Let It Snow! Let It Snow! Let It Snow!

RTB’s employees hail from all over America. Sandra and I are native Southern Californians accustomed to almost constant sunshine. Astrophysicist Jeff Zweerink comes from Missouri where white Christmases are reality, not dreams. While Jeff would much rather shovel snow from a driveway than deal with California’s maddening traffic; Sandra and I prefer to admire the (occasionally) snow-capped San Gabriel Mountains that loom over our commute route from the warm interior of our cars.

Of course, I enjoy visiting the mountains for wintertime fun, but snow is good for more than sledding and epic battles. Ice and snow play an important role in research on the age and history of the Earth—thus, impacting the creation debates, both between evolution and creation and between differing interpretations among Christians.

It’s a marshmallow world

In an effort to explain certain geological and geochemical data, scientists proposed that Earth periodically experiences intense ice ages caused by variations in its orbit and resulting in glaciers that cover the planet completely. This is termed the “snowball Earth” hypothesis.

Research shows that extreme glaciations did take place millions of years ago, but something prevented them from turning the entire planet into a giant permanent snowball. The key to reversing this global freeze-out is a copious amount of organic carbon sediments on the ocean floor. Recent studies reveal that the presence of abundant carbon-producing life for millions of years has provided Earth with the perfect mechanism for preventing a disastrous, unending snowball effect.

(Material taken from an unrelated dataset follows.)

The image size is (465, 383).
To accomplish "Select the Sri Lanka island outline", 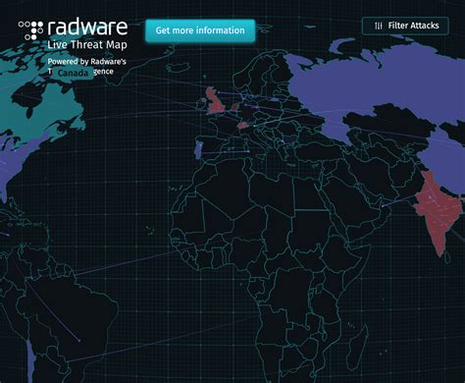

Jeff points to this efficient and effective reversal of global ice ages as an example of God-directed fine-tuning. The delicate balance between glaciations, variations in Earth’s orbit, and the production of deep-ocean organic carbon “attest to the difficulty, from a naturalistic perspective, of attaining conditions suitable for life.”

(See Jeff’s article, “Design Feature Prevents Hard Snowball Earth.”)

Baby, it’s cold outside

Snow and ice provide a simple method for verifying the age of the Earth. The legitimacy of scientific dating methods is often a concern for Christians seeking to understand the relationship between faith and science. In particular, carbon-14 dating, used to determine the age of organic fossils, sometimes gets a bad rap from certain creationists who claim that it is an unreliable method. It is, in fact, very reliable, but there are other ways of calculating and verifying Earth’s age, including deep ice cores.

Snow layers in Greenland and Antarctica laid down on top of each other year after year (like tree-rings) provide excellent records of the past. Long cylindrical cores taken from the ice allow researchers to look back hundreds of thousands of years into Earth’s history. Not only do these cores provide valuable knowledge about past climates and atmospheric conditions, they also help confirm the age of the Earth as being much, much older that a few thousand or tens of thousands of years.

In an article published in 2005, RTB’s Hugh Ross reported on six deep ice cores, three from Greenland and three from Antarctica. As expected, each core allowed researchers to look far back into natural history. Hugh explained that the cores’ veracity as legitimate gages for the age of the Earth was verified by: (1) “telltale markers, such as volcanic ash” from the 1883 Krakatoa eruption and even the eruption of Mount Vesuvius that buried Pompeii; (2) correspondence between climatic changes caused by regular variations in Earth’s eccentricity and tilt and evidence in the cores; and (3) “radiometric dating of minerals embedded in the ice.”

(See Hugh’s article, “Deep Core Tests for the Age of the Earth.”)

Dr. Guillermo Gonzalez, associate professor of physics at Grove City College, Penn., and out-spoken advocate of intelligent design, sees deep ice cores, tree rings, and other natural time-keepers as evidence of God’s hand in fashioning Earth. He says our home planet’s “cyclical rhythms on time scales of days, months, seasons, years, centuries, periods, eras, and eons” make it an “ideal ‘recording device.’” This very measurability, not just of Earth, but of the whole universe, is what makes science possible. Gonzalez points out that the Judeo-Christian worldview supports the assumption—usually taken for granted—that there is “a unique correspondence between the physical universe and the human mind.”

(See Dr. Gonzalez’s article, “The Measurability of the Universe—A Record of the Creator’s Design.”)

Who knew there could be so much to contemplate in a snowball? But better not contemplate too long though, if you want to win the battle.